Each line in these records that contains "badge" counts once. Give the number only.
--------------------
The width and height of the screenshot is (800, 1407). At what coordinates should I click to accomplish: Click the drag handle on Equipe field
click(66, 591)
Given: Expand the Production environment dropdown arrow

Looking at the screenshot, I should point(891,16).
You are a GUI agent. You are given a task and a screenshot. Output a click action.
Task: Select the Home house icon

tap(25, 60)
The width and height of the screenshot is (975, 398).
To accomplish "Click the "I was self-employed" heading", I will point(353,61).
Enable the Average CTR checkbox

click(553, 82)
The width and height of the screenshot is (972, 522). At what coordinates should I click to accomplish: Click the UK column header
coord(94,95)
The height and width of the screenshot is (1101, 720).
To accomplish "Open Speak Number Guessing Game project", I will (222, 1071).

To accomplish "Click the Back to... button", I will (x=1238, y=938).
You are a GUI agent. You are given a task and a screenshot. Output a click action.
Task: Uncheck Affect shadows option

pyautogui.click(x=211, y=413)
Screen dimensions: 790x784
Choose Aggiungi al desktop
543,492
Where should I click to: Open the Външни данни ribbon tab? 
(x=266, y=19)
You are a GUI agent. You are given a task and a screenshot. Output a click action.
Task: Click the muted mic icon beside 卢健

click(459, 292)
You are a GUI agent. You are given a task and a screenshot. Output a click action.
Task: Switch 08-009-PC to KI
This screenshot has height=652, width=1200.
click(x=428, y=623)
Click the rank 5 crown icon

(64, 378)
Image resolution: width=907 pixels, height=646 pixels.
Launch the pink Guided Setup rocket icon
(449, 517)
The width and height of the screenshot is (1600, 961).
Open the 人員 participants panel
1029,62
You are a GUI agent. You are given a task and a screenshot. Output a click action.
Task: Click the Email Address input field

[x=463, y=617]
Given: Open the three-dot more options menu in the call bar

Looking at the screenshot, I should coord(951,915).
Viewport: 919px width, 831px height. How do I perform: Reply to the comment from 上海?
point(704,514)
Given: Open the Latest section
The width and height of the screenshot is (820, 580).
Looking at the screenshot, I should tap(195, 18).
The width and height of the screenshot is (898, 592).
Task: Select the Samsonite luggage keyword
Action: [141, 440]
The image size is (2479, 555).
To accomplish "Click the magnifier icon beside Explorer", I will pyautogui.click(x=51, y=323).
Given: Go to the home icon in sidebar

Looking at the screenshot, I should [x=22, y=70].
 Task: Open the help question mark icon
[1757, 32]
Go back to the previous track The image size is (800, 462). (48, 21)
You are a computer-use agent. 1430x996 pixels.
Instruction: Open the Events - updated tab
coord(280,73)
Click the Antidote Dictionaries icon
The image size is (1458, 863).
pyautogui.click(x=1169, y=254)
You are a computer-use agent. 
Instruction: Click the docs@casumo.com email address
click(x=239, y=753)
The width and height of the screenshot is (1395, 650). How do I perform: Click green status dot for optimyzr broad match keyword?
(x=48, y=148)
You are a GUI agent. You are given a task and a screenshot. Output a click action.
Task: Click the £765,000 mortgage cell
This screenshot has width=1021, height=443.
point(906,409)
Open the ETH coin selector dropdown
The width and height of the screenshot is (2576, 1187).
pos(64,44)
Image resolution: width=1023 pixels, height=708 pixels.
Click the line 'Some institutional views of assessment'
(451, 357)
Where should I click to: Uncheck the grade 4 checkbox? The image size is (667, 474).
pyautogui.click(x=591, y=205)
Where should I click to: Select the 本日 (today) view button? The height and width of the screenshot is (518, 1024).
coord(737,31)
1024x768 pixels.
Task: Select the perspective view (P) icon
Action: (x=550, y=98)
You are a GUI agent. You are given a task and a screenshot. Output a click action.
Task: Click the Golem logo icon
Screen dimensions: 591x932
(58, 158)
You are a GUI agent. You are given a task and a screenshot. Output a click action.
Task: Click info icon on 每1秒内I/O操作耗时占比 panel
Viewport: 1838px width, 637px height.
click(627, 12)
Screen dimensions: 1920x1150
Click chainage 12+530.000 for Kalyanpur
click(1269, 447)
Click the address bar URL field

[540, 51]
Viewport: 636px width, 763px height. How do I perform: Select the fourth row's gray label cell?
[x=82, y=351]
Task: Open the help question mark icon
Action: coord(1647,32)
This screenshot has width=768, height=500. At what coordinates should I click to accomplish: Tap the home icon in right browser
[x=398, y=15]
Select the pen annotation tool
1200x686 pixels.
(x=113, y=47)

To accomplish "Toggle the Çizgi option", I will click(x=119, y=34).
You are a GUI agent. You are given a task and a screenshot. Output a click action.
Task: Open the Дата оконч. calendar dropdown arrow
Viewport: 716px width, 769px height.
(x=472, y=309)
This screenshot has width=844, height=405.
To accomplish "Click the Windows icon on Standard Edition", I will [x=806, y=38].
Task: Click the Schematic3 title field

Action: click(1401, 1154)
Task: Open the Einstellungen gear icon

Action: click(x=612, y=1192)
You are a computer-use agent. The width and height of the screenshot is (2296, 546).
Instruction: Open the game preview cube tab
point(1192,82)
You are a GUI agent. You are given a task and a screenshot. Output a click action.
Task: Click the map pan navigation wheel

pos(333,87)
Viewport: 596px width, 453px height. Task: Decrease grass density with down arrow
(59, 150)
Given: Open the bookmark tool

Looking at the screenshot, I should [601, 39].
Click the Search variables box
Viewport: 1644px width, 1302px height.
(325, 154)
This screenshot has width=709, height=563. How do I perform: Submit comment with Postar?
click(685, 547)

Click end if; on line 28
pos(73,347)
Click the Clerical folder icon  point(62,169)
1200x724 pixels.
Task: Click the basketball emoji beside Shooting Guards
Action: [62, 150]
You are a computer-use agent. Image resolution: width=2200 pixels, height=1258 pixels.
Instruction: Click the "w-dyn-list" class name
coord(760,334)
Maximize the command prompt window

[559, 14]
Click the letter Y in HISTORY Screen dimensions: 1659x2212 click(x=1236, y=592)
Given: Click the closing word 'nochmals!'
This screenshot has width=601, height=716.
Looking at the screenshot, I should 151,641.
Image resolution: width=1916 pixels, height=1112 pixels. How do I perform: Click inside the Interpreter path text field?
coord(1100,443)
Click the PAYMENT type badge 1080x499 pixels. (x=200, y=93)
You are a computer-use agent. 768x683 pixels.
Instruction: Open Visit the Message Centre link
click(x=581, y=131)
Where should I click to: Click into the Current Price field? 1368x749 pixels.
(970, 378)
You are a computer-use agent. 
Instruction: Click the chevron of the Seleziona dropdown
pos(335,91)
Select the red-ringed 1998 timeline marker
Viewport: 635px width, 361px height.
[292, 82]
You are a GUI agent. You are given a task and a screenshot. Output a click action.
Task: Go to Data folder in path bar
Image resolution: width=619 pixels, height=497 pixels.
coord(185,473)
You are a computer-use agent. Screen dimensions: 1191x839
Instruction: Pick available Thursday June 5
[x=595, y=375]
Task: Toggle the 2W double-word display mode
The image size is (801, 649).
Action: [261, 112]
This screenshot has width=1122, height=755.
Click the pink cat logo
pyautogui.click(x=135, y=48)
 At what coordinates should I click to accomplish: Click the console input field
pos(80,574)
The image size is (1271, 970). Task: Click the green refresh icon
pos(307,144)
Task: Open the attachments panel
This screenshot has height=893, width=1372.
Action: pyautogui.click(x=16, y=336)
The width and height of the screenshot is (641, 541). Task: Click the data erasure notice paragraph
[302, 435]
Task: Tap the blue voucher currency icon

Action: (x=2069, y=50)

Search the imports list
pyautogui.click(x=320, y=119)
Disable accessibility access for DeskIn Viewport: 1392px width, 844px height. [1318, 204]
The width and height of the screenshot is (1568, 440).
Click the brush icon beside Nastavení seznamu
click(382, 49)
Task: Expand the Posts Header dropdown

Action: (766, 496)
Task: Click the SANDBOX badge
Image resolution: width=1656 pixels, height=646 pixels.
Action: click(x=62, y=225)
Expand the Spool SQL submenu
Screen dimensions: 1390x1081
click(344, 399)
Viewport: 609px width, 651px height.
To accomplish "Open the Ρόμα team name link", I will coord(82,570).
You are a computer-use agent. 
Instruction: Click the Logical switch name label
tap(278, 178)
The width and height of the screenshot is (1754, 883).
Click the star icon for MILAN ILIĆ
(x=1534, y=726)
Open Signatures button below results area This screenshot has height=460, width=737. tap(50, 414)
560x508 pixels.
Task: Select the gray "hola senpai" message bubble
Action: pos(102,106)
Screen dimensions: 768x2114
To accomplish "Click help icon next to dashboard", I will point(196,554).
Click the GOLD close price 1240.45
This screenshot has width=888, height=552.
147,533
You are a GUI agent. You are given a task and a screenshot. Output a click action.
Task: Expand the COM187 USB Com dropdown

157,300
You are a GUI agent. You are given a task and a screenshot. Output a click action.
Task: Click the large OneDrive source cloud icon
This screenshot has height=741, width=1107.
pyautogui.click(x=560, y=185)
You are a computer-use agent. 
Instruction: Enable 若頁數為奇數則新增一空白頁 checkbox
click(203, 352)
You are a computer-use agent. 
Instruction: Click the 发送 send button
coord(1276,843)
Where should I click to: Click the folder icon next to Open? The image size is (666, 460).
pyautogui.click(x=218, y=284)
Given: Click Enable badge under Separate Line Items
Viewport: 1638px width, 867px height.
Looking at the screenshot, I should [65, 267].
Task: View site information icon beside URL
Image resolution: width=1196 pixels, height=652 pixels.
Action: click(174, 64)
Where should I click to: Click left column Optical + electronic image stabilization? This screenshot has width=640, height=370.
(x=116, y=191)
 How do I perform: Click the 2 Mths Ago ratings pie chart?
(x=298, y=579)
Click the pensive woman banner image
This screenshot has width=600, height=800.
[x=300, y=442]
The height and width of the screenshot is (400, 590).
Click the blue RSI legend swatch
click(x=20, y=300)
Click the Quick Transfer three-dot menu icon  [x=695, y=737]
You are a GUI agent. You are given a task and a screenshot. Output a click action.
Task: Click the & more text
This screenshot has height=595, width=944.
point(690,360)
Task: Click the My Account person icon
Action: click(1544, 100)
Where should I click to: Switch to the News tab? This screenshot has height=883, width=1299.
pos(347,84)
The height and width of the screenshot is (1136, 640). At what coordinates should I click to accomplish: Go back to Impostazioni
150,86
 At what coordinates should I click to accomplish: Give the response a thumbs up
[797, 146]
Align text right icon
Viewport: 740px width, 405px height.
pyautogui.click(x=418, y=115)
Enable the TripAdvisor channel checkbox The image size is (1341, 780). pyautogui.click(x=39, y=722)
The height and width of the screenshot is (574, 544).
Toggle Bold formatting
--------------------
The answer
3